Task directions:
Copy out the whole listing below exactly.

Provided data:
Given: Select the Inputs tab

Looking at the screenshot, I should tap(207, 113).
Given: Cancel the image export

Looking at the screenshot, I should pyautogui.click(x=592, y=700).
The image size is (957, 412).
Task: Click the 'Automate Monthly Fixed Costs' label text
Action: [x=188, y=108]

Exercise response:
Given: Select the Inputs tab

Looking at the screenshot, I should tap(207, 113).
Given: Cancel the image export

Looking at the screenshot, I should pyautogui.click(x=592, y=700).
The image size is (957, 412).
Task: Click the 'Automate Monthly Fixed Costs' label text
Action: [x=188, y=108]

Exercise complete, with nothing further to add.